Essays
The Big Dark Sky
Well, we’ve taken down the Maypole, eaten the last of our Mayflower-and-mayo sandwiches, washed them down with May wine, put away Ms. Elsa’s May Queen crown (though she caused a bit of doggy mayhem in her effort to hold on to it), and now it’s time to prepare for mayhap everyone’s second-favorite holiday of the year, Summer Solstice, when we fire up the barbecues and put our Solsts on ice to drink ourselves into oblivion by the time the fireworks start.
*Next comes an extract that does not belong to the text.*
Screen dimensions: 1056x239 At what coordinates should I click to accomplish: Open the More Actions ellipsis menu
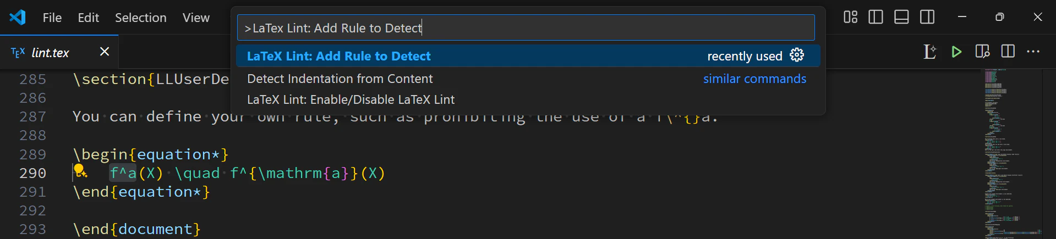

June is also a great month for summer reading and a great month to prepare for your July reading by preordering The Big Dark Sky, my novel that will be released on July 19th. Booklist’s advance review calls it “absolutely riveting” and an “A-plus thriller,” and in all modesty, I am going to refrain from arguing with that assessment.
One of the things the novel deals with is what C.G. Jung called “synchronicities,” seemingly impossible coincidences, and what they might mean about the nature of the world that quantum mechanics has revealed to us. In my novel, a character named Ganesh Patel recounts some real-world synchronicities, including this one:
On March 1, 1950, the fifteen members of the choir at the West Side Baptist Church in Beatrice, Nebraska, were scheduled for choir practice at 7:30 in the evening. None had ever been late. That evening, every one of them was late, each for a different reason—and two minutes after they should have gathered there, the church was obliterated in a gas explosion that would have killed them all.
And here’s another true synchronicity from Ganesh Patel’s collection: Anthony Clancy of Dublin, Ireland, was born on the seventh day of the week, the seventh day of the month, in the seventh month of the year, in the seventh year of the century, the seventh child of a seventh child, with seven brothers—which is a total of seven sevens. On his twenty-seventh birthday, at a racetrack, Anthony saw a horse in the seventh race. Horse number seven was named Seventh Heaven, with a handicap of seven stone, and the odds were seven to one. Clancy bet seventy-seven pounds on Seventh Heaven—and it came in seventh.
All the characters in The Big Dark Sky are drawn to a Montana ranch (and a dark place) not by mere coincidence, but by a strange synchronism. I’ve wanted to write a novel structured around synchronicity for more than forty years, and at last I have.